====== 提示資料
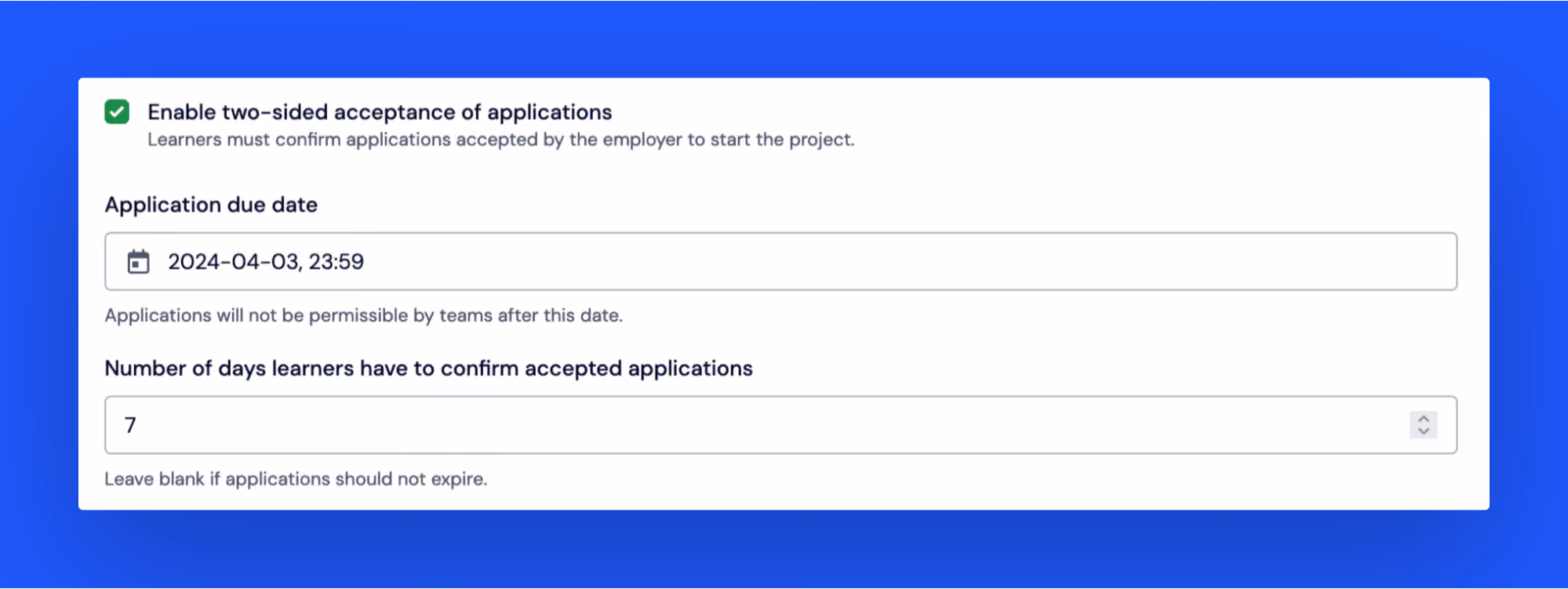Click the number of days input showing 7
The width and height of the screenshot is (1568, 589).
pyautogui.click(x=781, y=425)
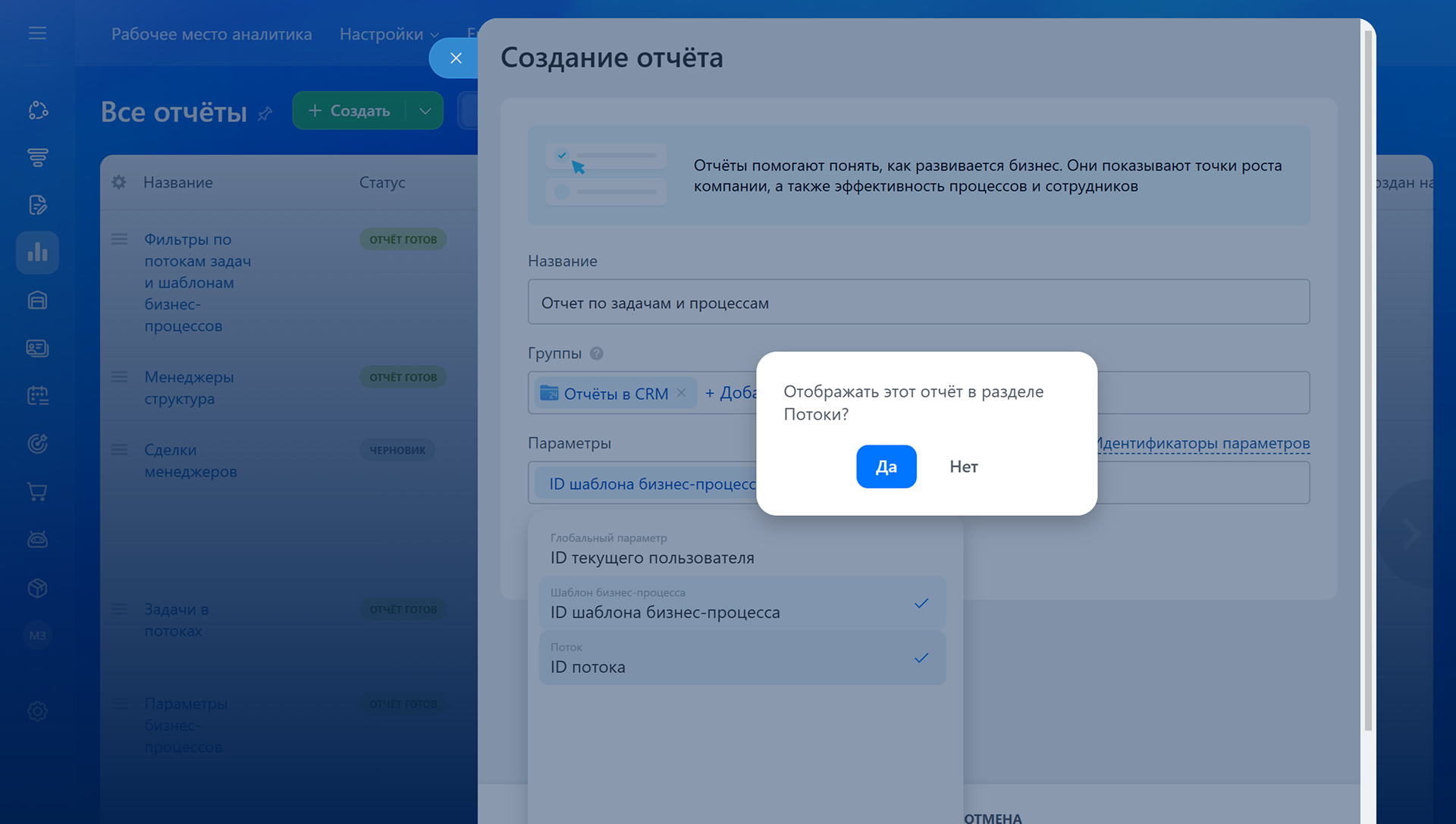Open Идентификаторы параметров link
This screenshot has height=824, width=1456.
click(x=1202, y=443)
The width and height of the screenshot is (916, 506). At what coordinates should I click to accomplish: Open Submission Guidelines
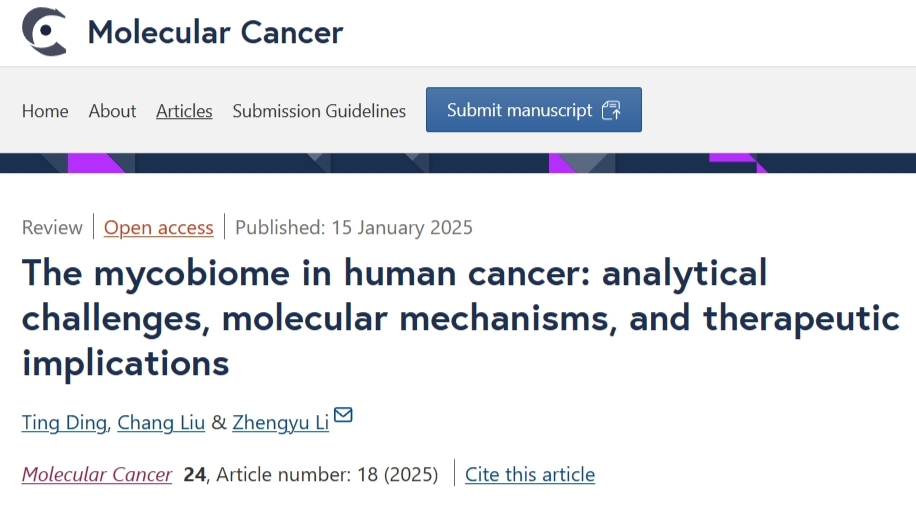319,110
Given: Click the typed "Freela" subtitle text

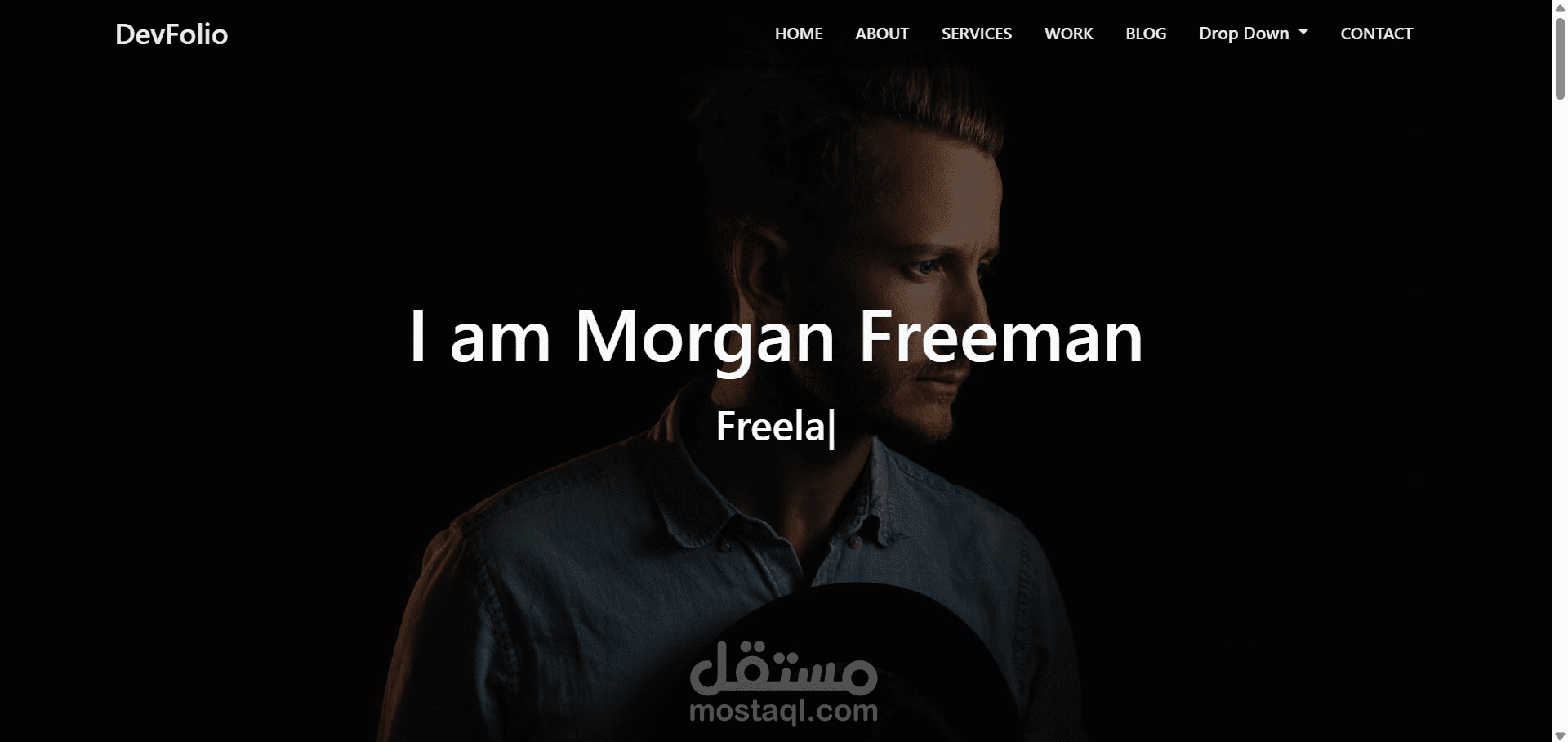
============
## [課題の内容]
上の資料を、「subtitle」を「caption」に差し替え、ほかは一切変えずに書き直しなさい。画像は解答に含めないこと。

## [課題への解答]
Click the number of days input showing 7
The width and height of the screenshot is (1568, 589).
pyautogui.click(x=781, y=425)
Open Идентификаторы параметров link
This screenshot has height=824, width=1456.
click(x=1202, y=443)
The width and height of the screenshot is (916, 506). At what coordinates should I click to accomplish: Open Submission Guidelines
319,110
Given: Click the typed "Freela" caption text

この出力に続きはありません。